To those who should know-the hard sell boys of the
big advertising agencies-it’s a verbal trademark that outsells
the “away we go” of a Jackie Gleason; the casual “hi”
of a Perry Como or even that straightforward, “Folks, we
have a really big one tonight, really big one” of an Ed
Sullivan.
That fact, long suspected, got strong documentation
in an informal survey of some 50 agency toppers, none of them
connected with the Welk show. Welk polled more than the other
top TV stars combined.
One advertising executive, admitting his musical
taste is strongly anti-Welk, summed up:
“When A Big sponsor is so
pleased with a star that he bankrolls a second hour-long show
a week over the same network, we must look upon him with awe,
if not reverence.”
What Liberace is to older women and what Elvis Presley
is to younger girls, Welk is to the middle-aged married couples-the
income group that buys most automobiles. Welk’s sponsor,
of course is automotive.
Many in the trade have tried to analyze Welk’s
phenomenal success since he first appeared on a television station
here five years ago. Sophisticated critics made fun on him; so
did musicians of the so-called progressive school of modern jazz.
Welk, his critics said, played Mickey Mouse music.
Translated that means corny. No one liked him, it seemed, but
the people.
______________________________
Written task 1:
Repeat the passage about Welk's television success word for word.

Data for processing:
______________________________
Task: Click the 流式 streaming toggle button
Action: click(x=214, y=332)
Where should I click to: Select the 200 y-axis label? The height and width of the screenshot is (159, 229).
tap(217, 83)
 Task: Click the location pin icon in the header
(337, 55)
______________________________
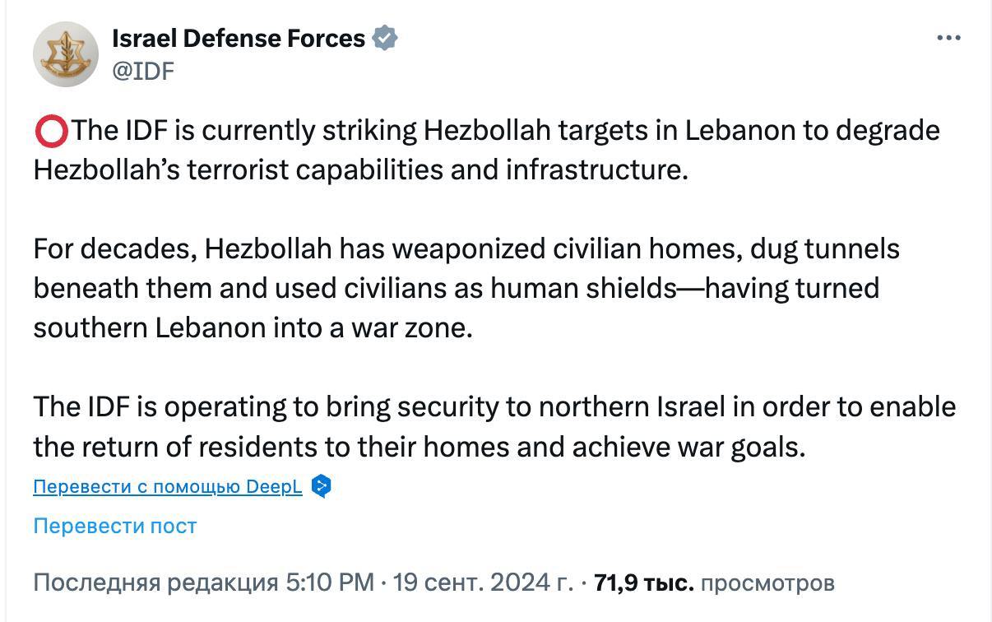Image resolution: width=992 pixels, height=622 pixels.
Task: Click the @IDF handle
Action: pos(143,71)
______________________________
Written task 2:
Arrange the listing lines from the line with "Image resolution: width=992" to the line with "Action: pos(143,71)", both included, as a Markdown table with columns Row and Line, skipping blank lines and leaving out the pictures.

Exercise output 1:
To those who should know-the hard sell boys of the
big advertising agencies-it’s a verbal trademark that outsells
the “away we go” of a Jackie Gleason; the casual “hi”
of a Perry Como or even that straightforward, “Folks, we
have a really big one tonight, really big one” of an Ed
Sullivan.
That fact, long suspected, got strong documentation
in an informal survey of some 50 agency toppers, none of them
connected with the Welk show. Welk polled more than the other
top TV stars combined.
One advertising executive, admitting his musical
taste is strongly anti-Welk, summed up:
“When A Big sponsor is so
pleased with a star that he bankrolls a second hour-long show
a week over the same network, we must look upon him with awe,
if not reverence.”
What Liberace is to older women and what Elvis Presley
is to younger girls, Welk is to the middle-aged married couples-the
income group that buys most automobiles. Welk’s sponsor,
of course is automotive.
Many in the trade have tried to analyze Welk’s
phenomenal success since he first appeared on a television station
here five years ago. Sophisticated critics made fun on him; so
did musicians of the so-called progressive school of modern jazz.
Welk, his critics said, played Mickey Mouse music.
Translated that means corny. No one liked him, it seemed, but
the people.

Exercise output 2:
| Row | Line |
|---|---|
| 1 | Image resolution: width=992 pixels, height=622 pixels. |
| 2 | Task: Click the @IDF handle |
| 3 | Action: pos(143,71) |